RL Crash Course: From Bellman to Bots¶
Part 2: Building a Custom Environment with Gymnasium¶
Objective: In this section, we transition from theory to practice. We will learn the industry-standard API for RL environments and build a custom simulation of a server room thermostat from scratch.
The Gymnasium API¶
Gymnasium vs. OpenAI Gym
Gymnasium is the maintained, modern version of the classic OpenAI Gym library. All new RL projects should use gymnasium, as the original gym library is no longer supported by the community!
Before an agent can learn, it needs a world to interact with. In Python, the standard framework for creating these worlds is Gymnasium (formerly OpenAI Gym).
Gymnasium provides a standardized interface. As long as your environment follows this specific set of rules, any modern RL algorithm can interact with it.
Spaces: Defining the Boundaries¶
How does an agent know what it can see or do? We define the boundaries using gymnasium.spaces. These objects describe the exact shape, bounds, and data types of inputs and outputs.

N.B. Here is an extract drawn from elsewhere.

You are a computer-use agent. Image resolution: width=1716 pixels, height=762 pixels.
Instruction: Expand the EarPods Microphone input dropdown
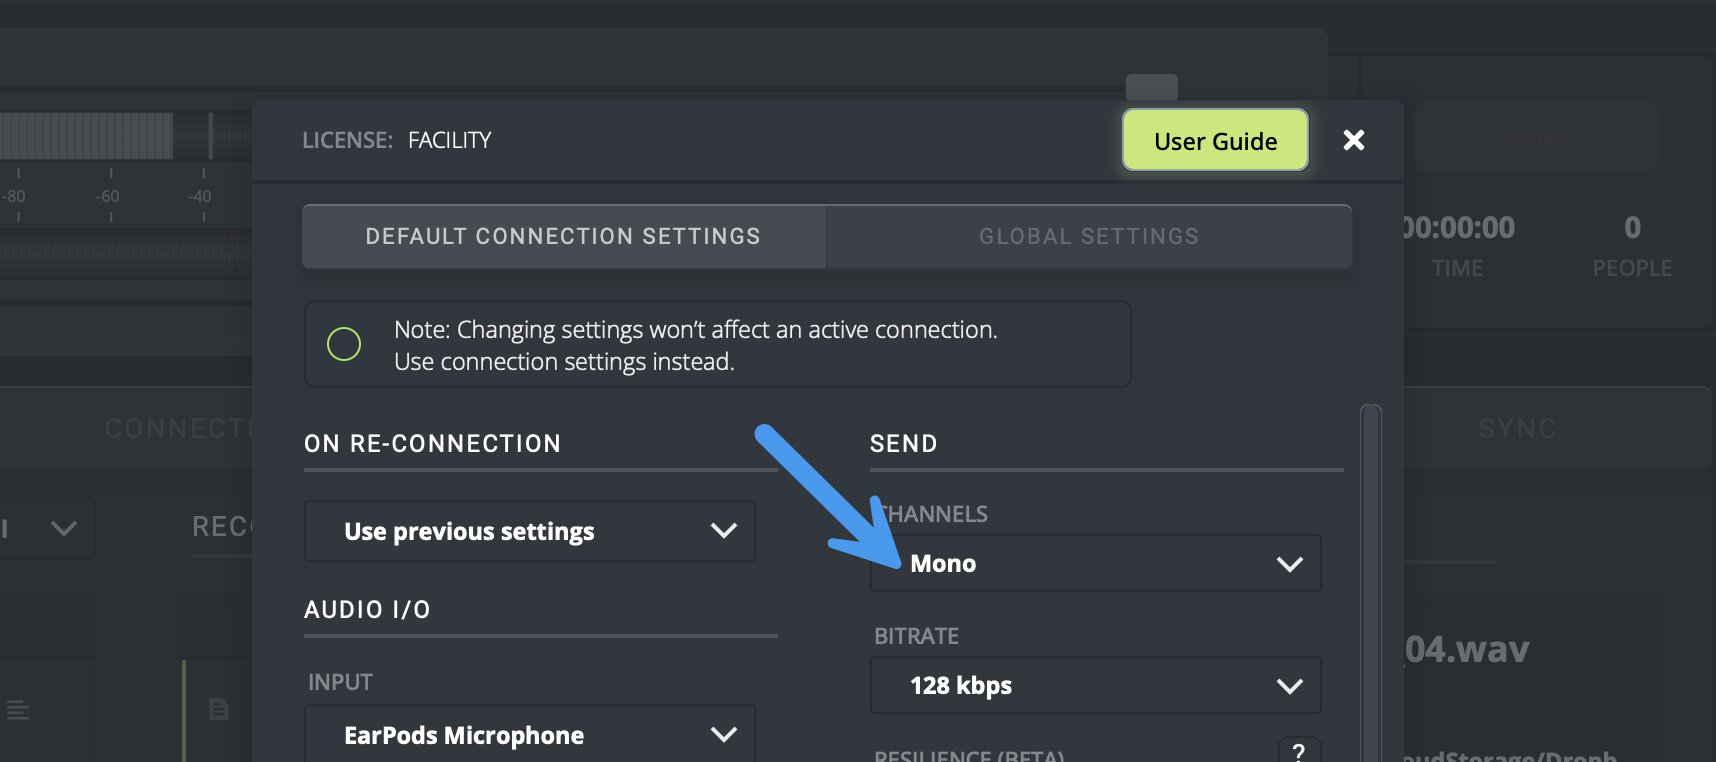tap(529, 735)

Why do we need to define Spaces?
The RL algorithm needs to know the shape and type of the data it will receive (observations) and the data it can send (actions). By defining these spaces, we ensure that our environment and agent can communicate effectively without type errors or mismatched dimensions. Remember, these machine learning algorithms are mathematical functions that expect inputs of a specific shape and type. The spaces act as a contract between the environment and the agent, ensuring they speak the same language.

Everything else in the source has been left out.